## Text shown
The eight precepts are the discipline of laypeople engaged in short training periods or in preparation to leave home. Because the world of laypeople with its work and family obligations can be fatiguing, both mentally and physically, the Buddhist tradition allows and encourages periods of retreat.

During these periods, the lay disciples accept the eight precepts and experience a bit of the peace of a will-ordered and disciplined life. In this way, they can develop more understand of the Buddhadharma and enjoy a clarity of mind analogous to the happiness of spring-time. The layman’s precepts are the same as the first nine of the sramanera’s precepts, the sixth and seventh being combined to make the total of eight. It is customary in Buddhist countries to observe these precepts on the new- and full-moon days of the lunar calendar. The precepts close the doors to the realms of woe (apaya-bhumi) and open the doors to the heaven-worlds and the realms of the sage.

## Records supplied
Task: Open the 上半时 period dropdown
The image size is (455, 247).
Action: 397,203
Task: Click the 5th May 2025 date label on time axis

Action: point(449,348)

## Stated problem 1
In the passage on the eight precepts, replace "lay disciples" with "lay followers" and give the text from "During these periods, the" to "of the sage.".
## Stated problem 2
Reproduce every one of the rows that come after the text, line for line and unchanged.

## Written solution 1
During these periods, the lay followers accept the eight precepts and experience a bit of the peace of a will-ordered and disciplined life. In this way, they can develop more understand of the Buddhadharma and enjoy a clarity of mind analogous to the happiness of spring-time. The layman’s precepts are the same as the first nine of the sramanera’s precepts, the sixth and seventh being combined to make the total of eight. It is customary in Buddhist countries to observe these precepts on the new- and full-moon days of the lunar calendar. The precepts close the doors to the realms of woe (apaya-bhumi) and open the doors to the heaven-worlds and the realms of the sage.

## Written solution 2
Task: Open the 上半时 period dropdown
The image size is (455, 247).
Action: 397,203
Task: Click the 5th May 2025 date label on time axis

Action: point(449,348)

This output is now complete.